I provided the reader with a model of consciousness that views it as a flowing pattern of information generated within an intelligent, self-organizing Universe. Once one has accepted that we and all other patterns of information are natural expressions of a self-writing language-based Universe, that Nature is everywhere smart and contextually significant, then one is compelled to go on to examine the “meaning of it all.” P249

Contextually significant. In Aldous Huxley’s “The Doors of Perception” the main thrust of the description of his experience using mescaline is how ordinary reality is pervaded by significance when one is under its influence. It seems that in the right frame of mind, everything has meaning, and there is no concern with time. Every moment is an eternal present, and there is a desire to be fully conscious and awake.

Recently a group of Mayan elders led by Humbatz Men made a journey to sacred sites across the USA, and they had with them 13 crystal human skulls. The origin of the skulls is lost, and all that’s left is an ancient mystery. The Mayans believe they are fulfilling a prophesy by bringing the skulls together at this time and performing ceremonies that are designed to invoke their power, a power which is said to involve the ability of human beings to gain access to the cosmic database. I have no idea if this is the case, but what if it is a literal truth?

Perhaps the most notable conveyor of the idea of the Noosphere in recent times has been Jose Arguelles. Arguelles just died, but he has left us with a beautifully written book he calls “Manifesto for the Noosphere.” He clearly envisions a new synthesis of collective human awareness, a new state of mind that is a shared experience.

“Just as the biosphere is the unified field of life and its support systems…so the noosphere is the unified field of the mind, the psychic reflection of the biosphere.

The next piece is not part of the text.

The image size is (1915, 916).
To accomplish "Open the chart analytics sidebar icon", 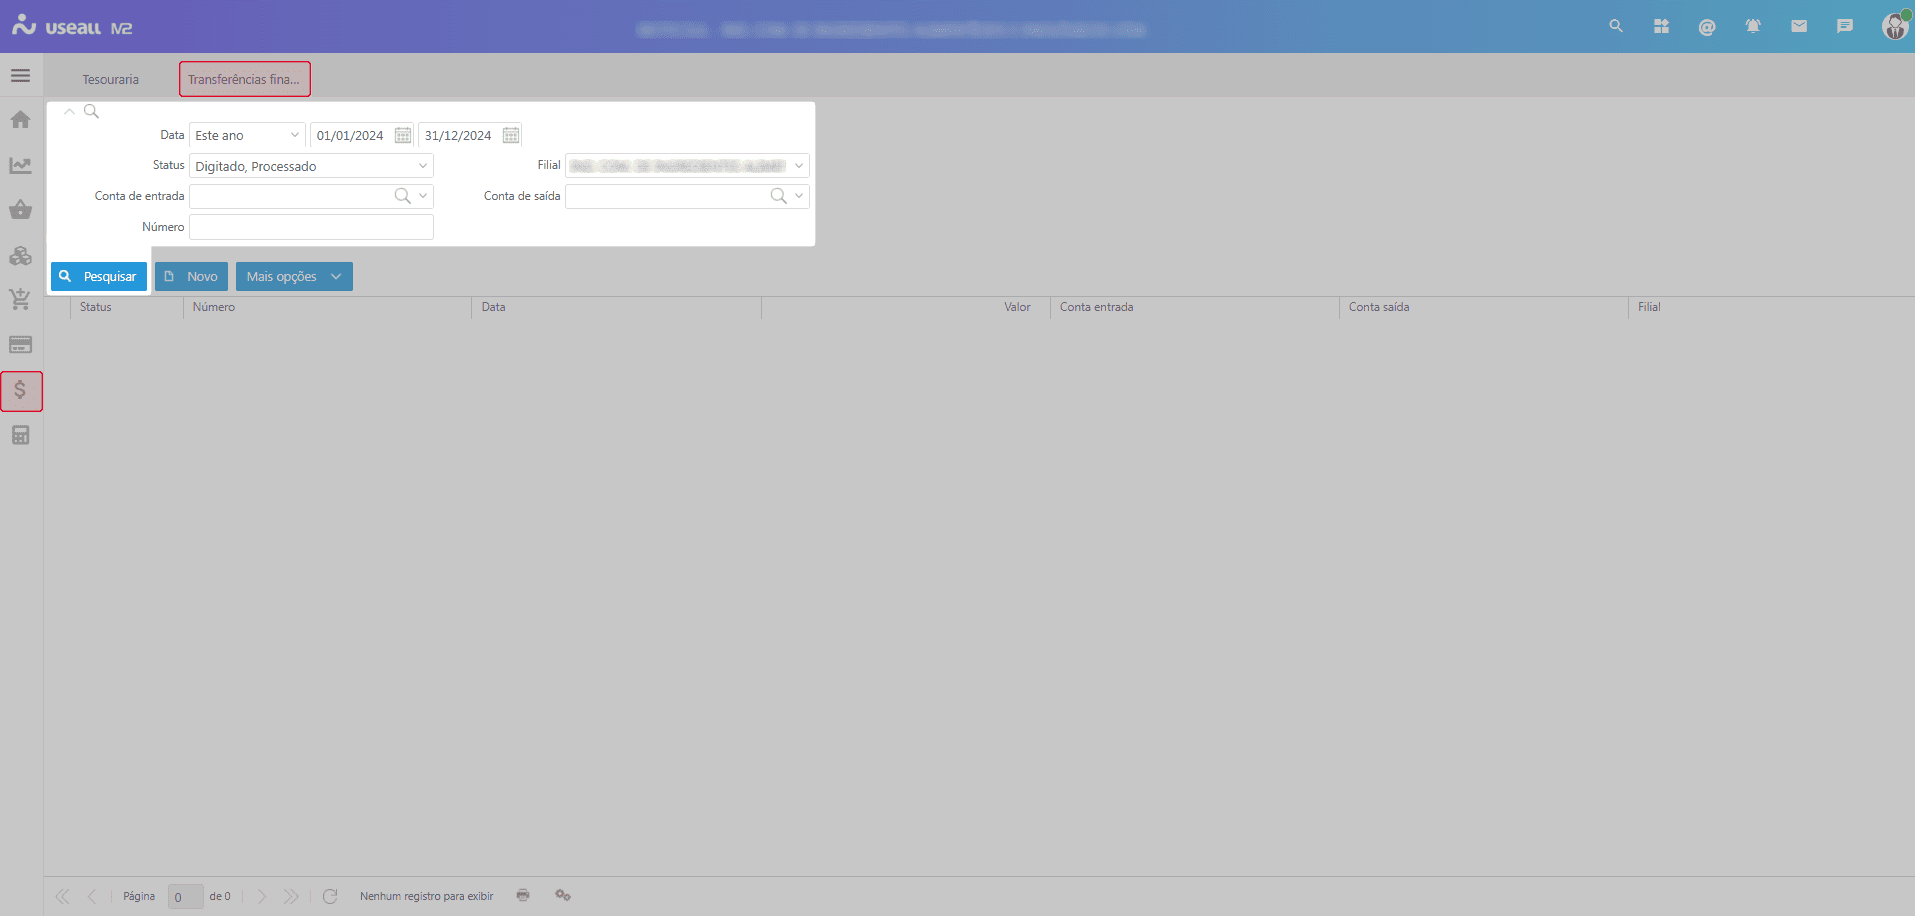I will (20, 165).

Because we as a species, the aggregate of consciousness-bearing cells of the evolving Earth, are not yet awake to our role as a planetary organism, so too the noosphere is not yet fully conscious. When humanity becomes conscious of itself as a single organism and unites to activate the noosphere, we will find the collective resolve and will to reconstruct the biosphere and divert the energy of the human race from a path of destruction based on a mechanized abstraction from nature to a new harmonic order of super-organic reality based on an entirely different state of consciousness than has yet existed on Earth.”

Somehow, part of the description for how we get there from here is caught up in our perception of time. Mostly, our way of thinking about time is by thinking about the big hand and the little hand on a clock. Time is linear, and we perceive it when we pay attention to the phase of the moon, or the rising and setting sun. And of course, we get older day by day.

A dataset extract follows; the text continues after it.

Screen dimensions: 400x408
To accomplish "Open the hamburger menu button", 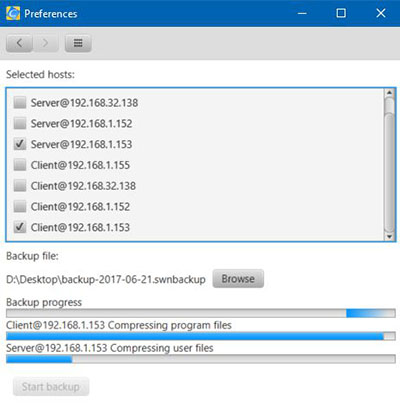I will point(78,43).
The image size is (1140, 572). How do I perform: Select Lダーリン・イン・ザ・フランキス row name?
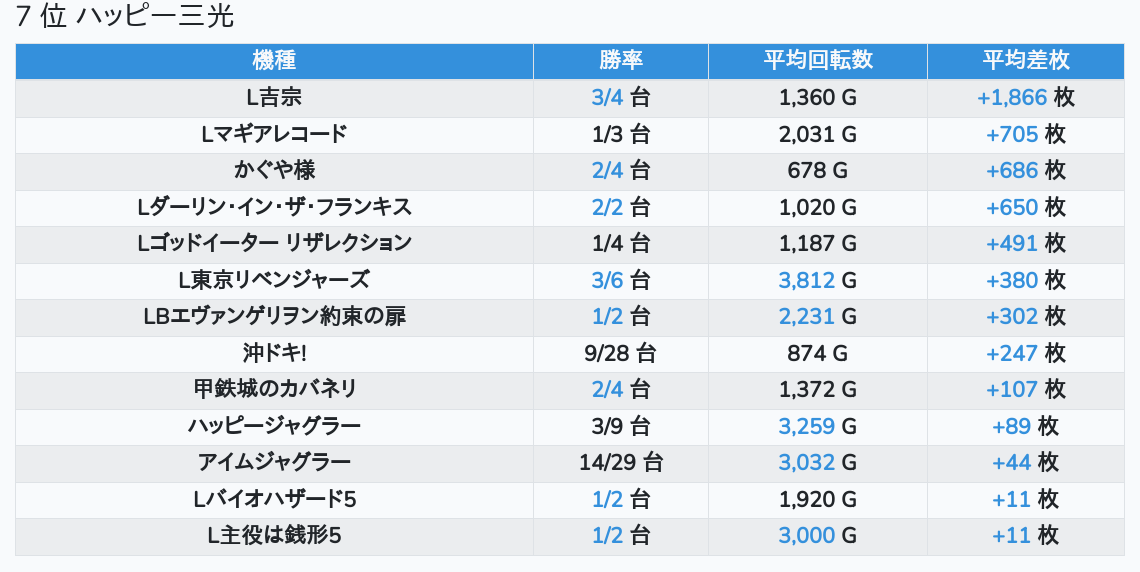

Arguelles insists we can’t awaken to the Noosphere unless we adopt a new calendar, the Mayan calendar. The Mayan calendar pays attention to different cycles of nature during the course of the year. The Tzolkin is 260 days, the same amount of time that is required for a human being to gestate in the womb. There are signs for days based on other systems that use the numbers 13 and 20. And most intriguing, they ascribe specific qualities to specific days. In essence, the Maya believe there are many different types of time. Arguelles believed that for 21st century humans to transition into a new state of being, we are going to have to learn “to be” in time like the Maya.

So maybe Terence McKenna got it right when he called the shaman the quintessential figure of the 21st century. Shamans have a technique for entering into conversation with the Other. This knowledge that the shamans possess has become a new meme in the global culture and it’s being amplified by its presence in the Cloud. Jeremy Narby has been conducting live webinars in conversation with experts who have extensive experience with the ayahuasca vision quest. The Cisco Systems web environment normally conversing about corporate matters is now pulsing to life an Earth based New Human Sentience.

And as heady as all this is, I know its essence is easily found in a still moment, sitting in a canoe on a lake at sunset and becoming aware of a pink lily, and on the tip of the lily there’s a drop of water, and when I look into the drop of water, I can see everything.